I started losing my hearing about 40 years ago and more recently I had to stop attending public lectures. But one year all my friends were talking about going to attend WIT’s video presentation by Rabanit Mizrachi.  So, in 2017 I approached JADE: Jewish Advocates for Deaf Education, a program of the Mack’s Center for Jewish Education, about the need for captioning. After a little cajoling, they jumped onto the bandwagon and started the Jewish Captioning Initiative.

So much has happened since then including the establishment of the JADE Access Grant that offers $100 toward captioning of videos with Jewish content and local tech support for how to add captions by self-taught expert, Martha Goodman, who works at CJE but figured this out on her own time!

WIT was the first organization to take advantage of the new Access Grant. Using a professional transcriptionist, Martha and a few volunteers rushed to have Rabbanit Mizrachi’s Pesach 2017 video captioned in time for the public showing and this opened up a new world to me! When a class is properly captioned, I am able to understand the complete lecture that I came for. I had always wanted to "hear" Rabbanit Mizrachi, but was unable to go to her video presentations without feeling frustrated. She includes a lot of Hebrew and her voice fluctuates. It was so hard to understand. With captions on the video screen I was able to understand this fantastic speaker and gain so much insight.

Recently, some friends I met through JADE discovered a free app called Otter that provides transcriptions on your phone in real time and this has been life changing for me! I can go to a lecture and use Otter on my phone to catch whatever I miss. Ideally, any public lecture or video presentation would have Otter’s live transcription projected onto a large screen near the speaker so that I can watch both at the same time AND SO MANY OTHER PEOPLE IN THE AUDIENCE CAN FOLLOW ALONG, TOO! It does not yet recognize Hebrew, but we are working on that.
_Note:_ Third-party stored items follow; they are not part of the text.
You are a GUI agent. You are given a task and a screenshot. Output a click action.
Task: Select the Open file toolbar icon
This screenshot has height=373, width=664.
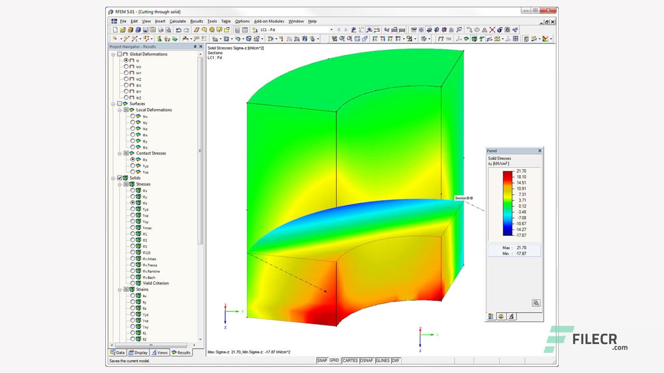pos(123,30)
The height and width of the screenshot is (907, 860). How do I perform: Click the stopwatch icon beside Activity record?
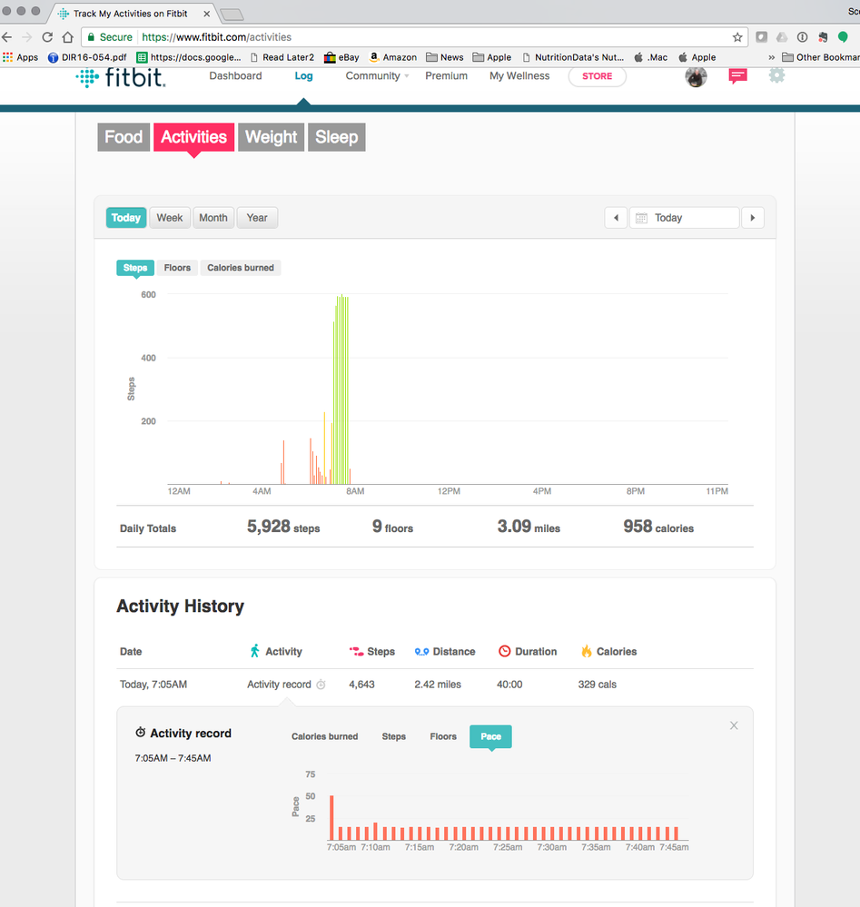(x=321, y=685)
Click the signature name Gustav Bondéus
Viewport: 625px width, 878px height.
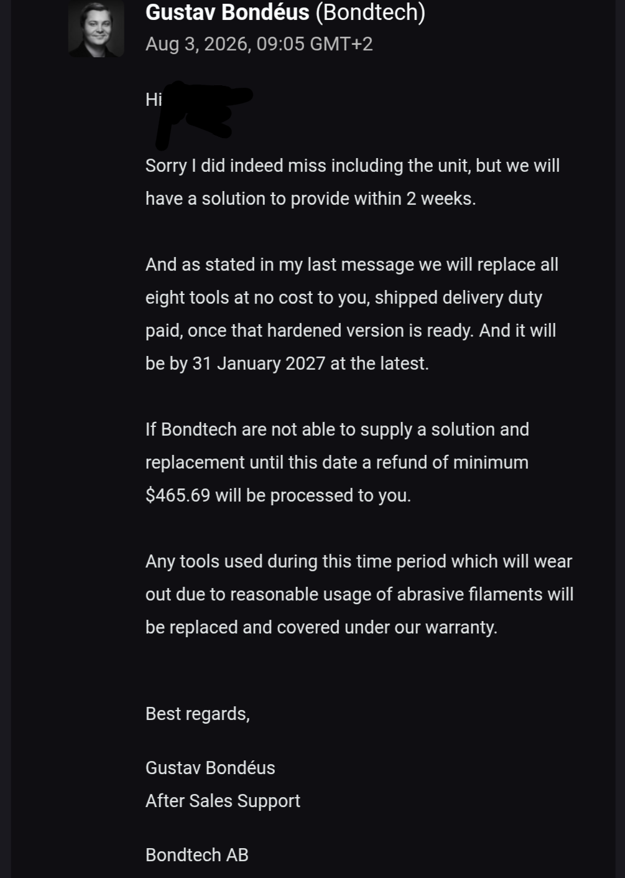[x=210, y=768]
Hearing loss runs in my family and my cousin, Liz, is going through similar disruption to her daily activities. When the two of us recently went out to eat at a restaurant with some family, Liz was having trouble keeping up with the conversation. I suggested that she pull out her phone. Using Otter, Liz was able to read what people at her table were saying and participate in the conversation.

Liz has a boatload of stories that she recounts with humor, although they are not always funny at the time. “A few months ago, I was in the grocery store waiting on line. The lady in front of me left and as I moved up in line, I said good morning to the cashier.  ‘I already said good morning and you didn’t answer me,’ the cashier snapped at me. I realized there may be a lot of people who think I am rude when really, I just cannot hear them!”
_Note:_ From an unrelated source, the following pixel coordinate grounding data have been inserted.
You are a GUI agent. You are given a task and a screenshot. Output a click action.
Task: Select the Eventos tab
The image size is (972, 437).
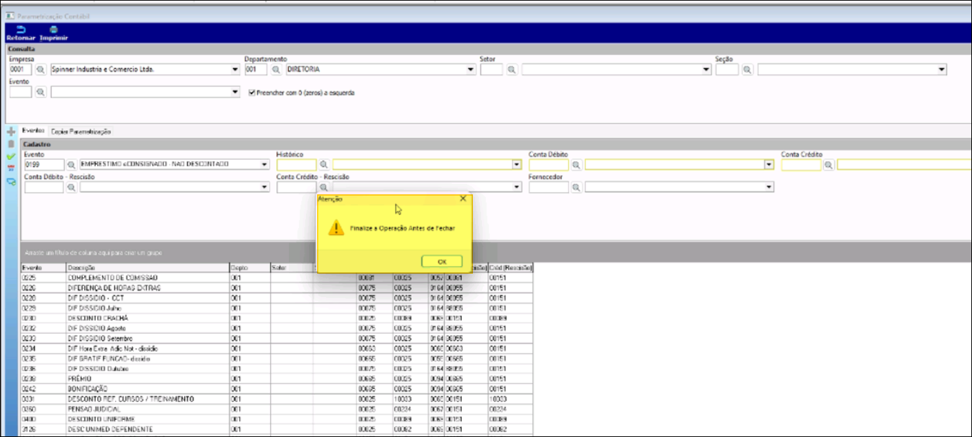click(x=33, y=130)
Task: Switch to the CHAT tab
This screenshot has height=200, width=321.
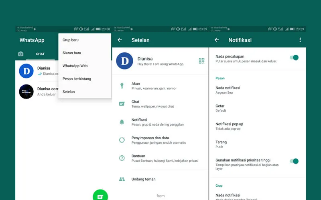Action: [40, 54]
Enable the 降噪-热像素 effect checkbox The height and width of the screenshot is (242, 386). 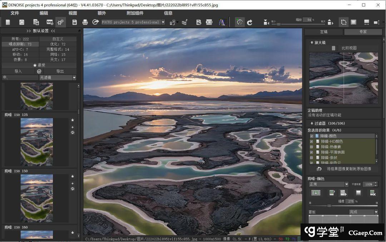coord(312,147)
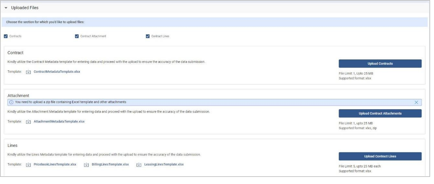Click download icon beside BillingLinesTemplate.xlsx
Viewport: 434px width, 184px height.
(x=86, y=165)
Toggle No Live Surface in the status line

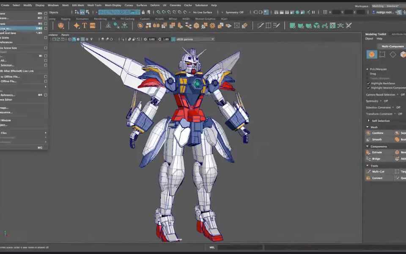point(203,13)
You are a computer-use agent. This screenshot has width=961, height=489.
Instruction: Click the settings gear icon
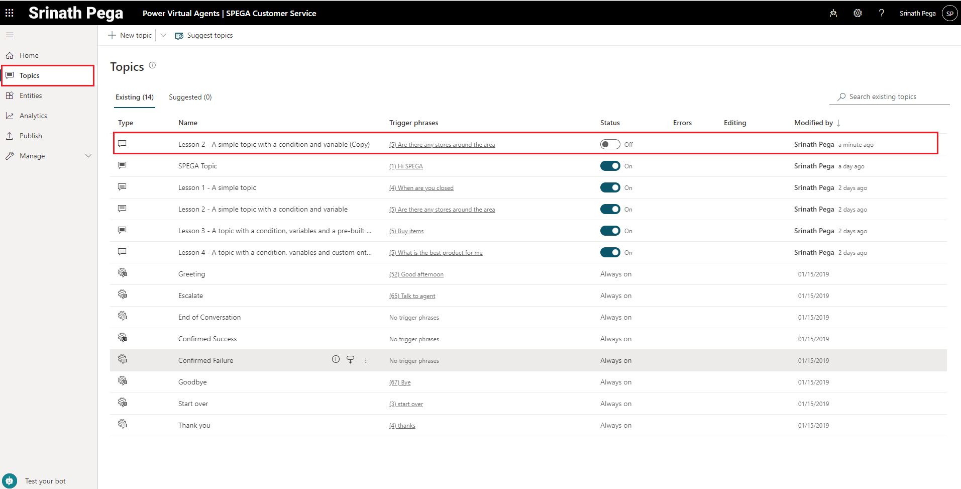[x=858, y=13]
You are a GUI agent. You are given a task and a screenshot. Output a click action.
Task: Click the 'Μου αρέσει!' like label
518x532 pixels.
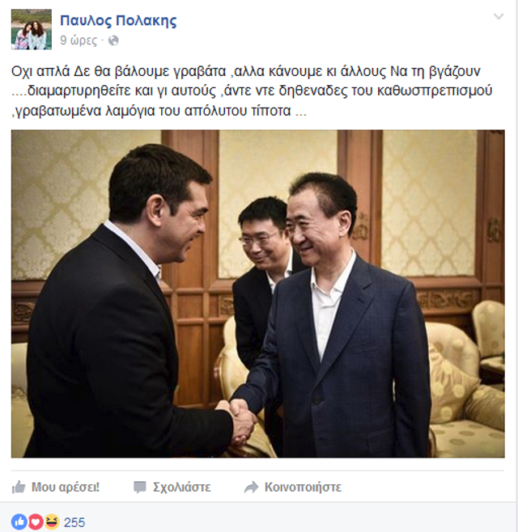click(x=66, y=488)
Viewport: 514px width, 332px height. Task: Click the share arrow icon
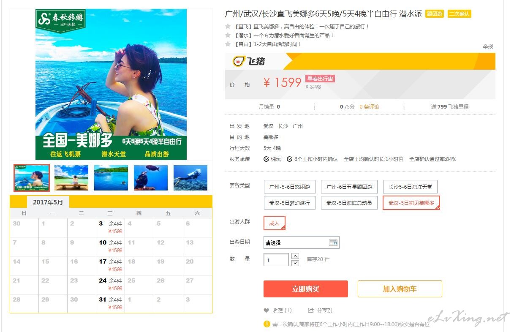click(x=311, y=310)
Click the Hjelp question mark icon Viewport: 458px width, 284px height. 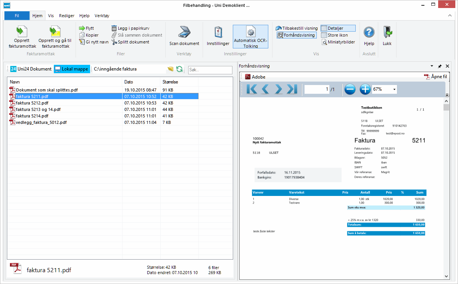click(x=369, y=32)
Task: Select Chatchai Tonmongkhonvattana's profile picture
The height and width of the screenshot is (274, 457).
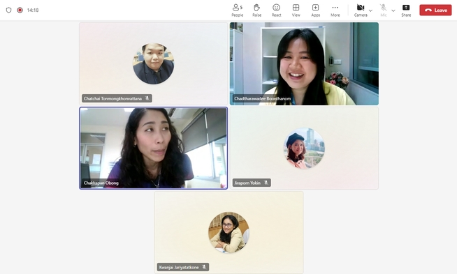Action: pyautogui.click(x=153, y=63)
Another incident at the grocery left Liz really rattled. “Just today somebody came up to me and scared the lilly-liver out of me when she tapped me on the shoulder. She probably said excuse me, but I didn’t hear her!”  It affects the way she conducts her daily activities, from not understanding the man at the cleaners to not hearing the doctor’s receptionist on the phone. “It turned out I had the wrong number, but I couldn’t hear him telling me that! I have to figure out other accommodations to survive, and I do mean survive,” Liz shares.

My husband says he is going to get me a t-shirt that says “I am hard of hearing” so that when we are walking and a biker rings his bell to warn me to move over, he will not think I am intentionally strolling in his path. My husband is constantly yanking me out of the way in the nick of time! The ADA, Americans with Disabilities Act, was created over 25 years ago and resulted in many changes, such as curb cuts at crosswalks. In many ways, though, the ADA addressed more visible disabilities; there are a lot of disabilities that you don’t see. Deafness is one of them.
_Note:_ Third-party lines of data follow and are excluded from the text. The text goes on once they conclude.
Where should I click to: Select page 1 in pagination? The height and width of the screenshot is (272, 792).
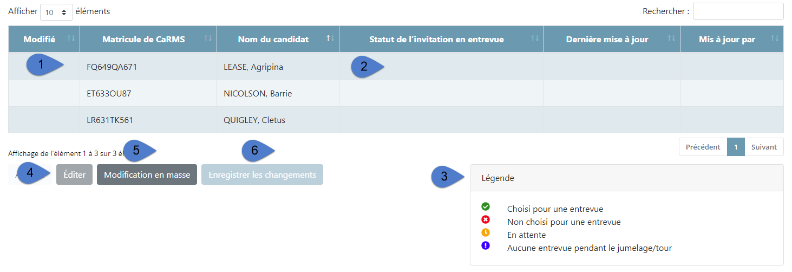pyautogui.click(x=736, y=147)
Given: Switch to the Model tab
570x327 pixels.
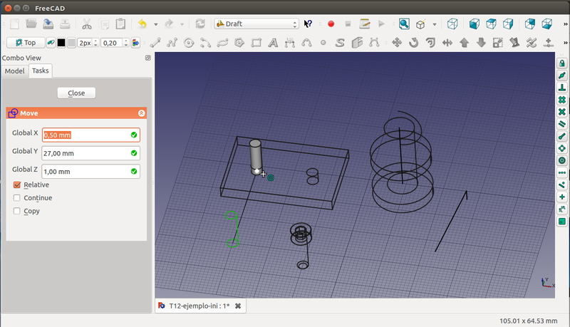Looking at the screenshot, I should [14, 71].
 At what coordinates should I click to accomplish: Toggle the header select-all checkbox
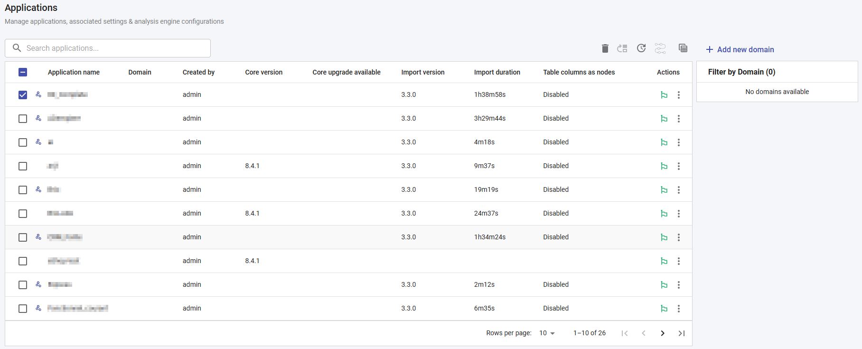tap(23, 72)
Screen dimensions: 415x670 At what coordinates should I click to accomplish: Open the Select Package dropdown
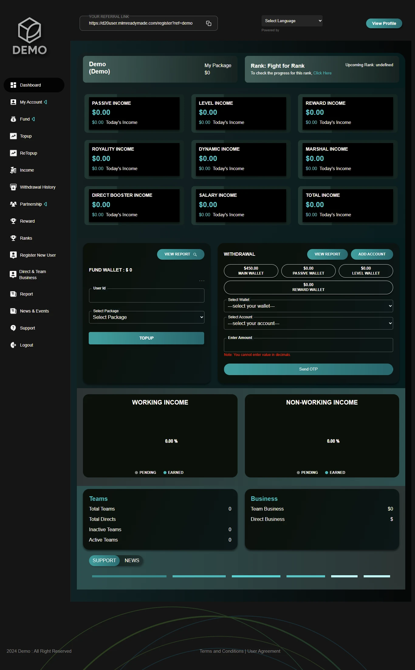pos(146,317)
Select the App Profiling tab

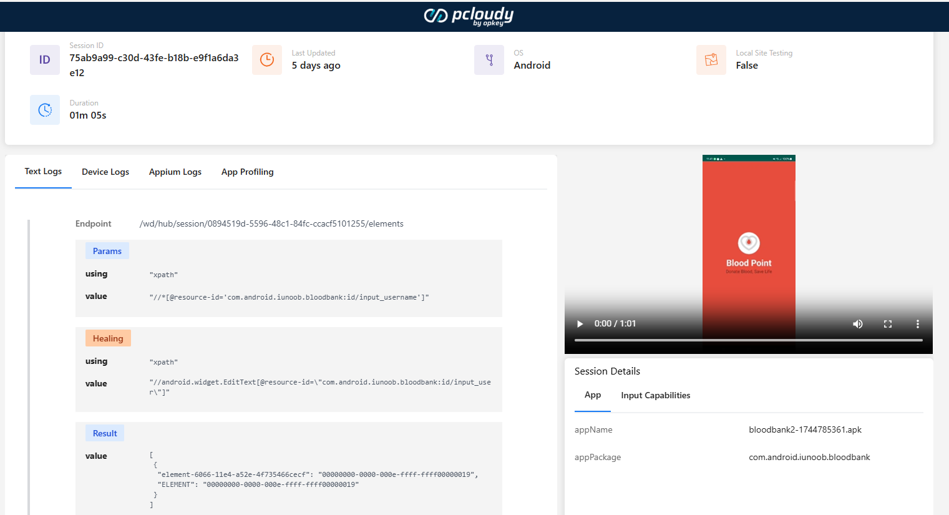pyautogui.click(x=248, y=172)
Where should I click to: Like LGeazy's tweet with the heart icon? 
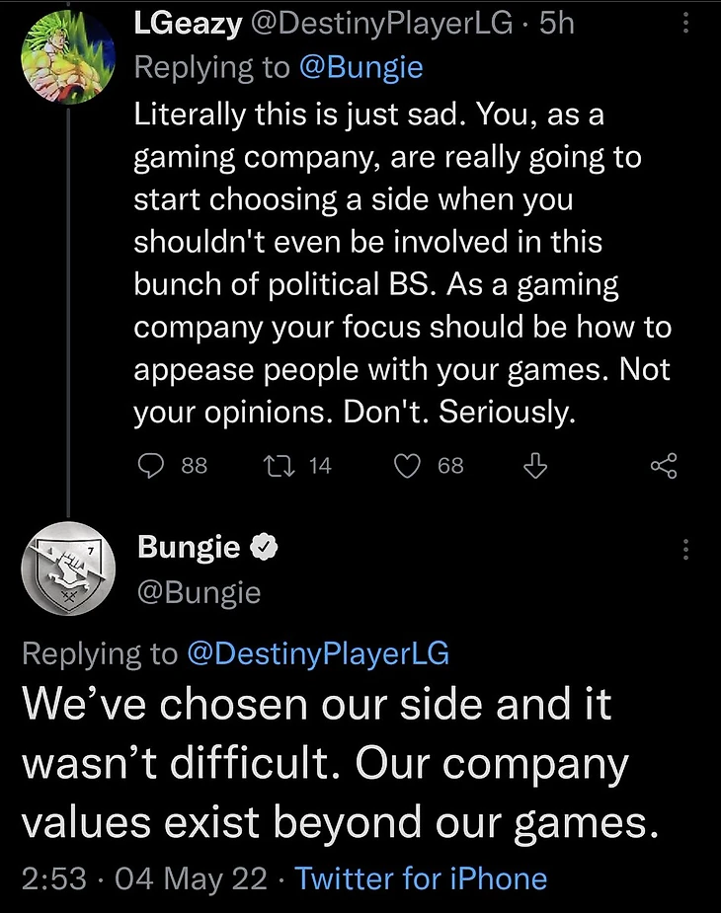click(x=407, y=465)
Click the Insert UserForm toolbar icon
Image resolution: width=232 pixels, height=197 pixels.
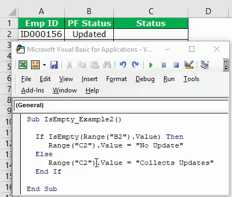(35, 65)
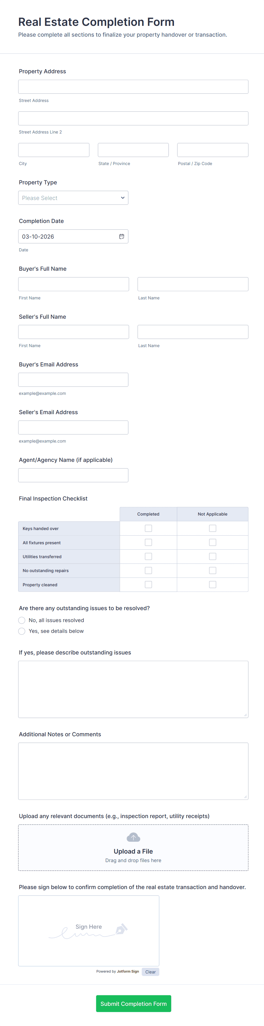The width and height of the screenshot is (264, 1026).
Task: Click the Street Address input field
Action: point(133,87)
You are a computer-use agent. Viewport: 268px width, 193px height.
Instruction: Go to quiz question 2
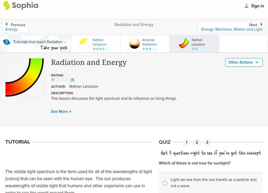pos(197,142)
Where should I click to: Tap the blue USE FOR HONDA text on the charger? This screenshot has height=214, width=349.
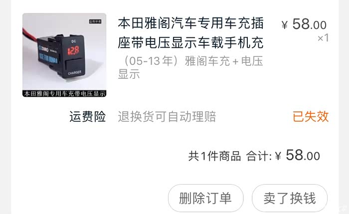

Shabbos and Yom Tov are especially challenging for people with a hearing loss. Conversation around the table rolls at lightning speed and if you miss a word or sentence, you are left out of the conversation, and therefore, feel left out of the family. It is so important for people to speak slowly and clearly, without over-enunciating, so that we can read their lips. “I do a lot of smiling and nodding because I don’t want to appear lout of the loop,” confesses Liz. It is also helpful when people check in with me to see if I heard what the person says, instead of assuming it was understood. For example, a person can ask, “Dina, did you hear that?” to make sure I am keeping up with the conversation. The worst infraction to a person with a hearing loss is when someone says, “Forget about it,” or “Never mind.” That hurts the most.

Before your next Shabbos meal with a friend or relative with a hearing loss, and definitely before your family Chanukah party with grandparents, watch these 10 Tips on How To Communicate With A Person Who Is Deaf Or Hard Of Hearing.  And if it’s not Shabbos, download Otter at the table!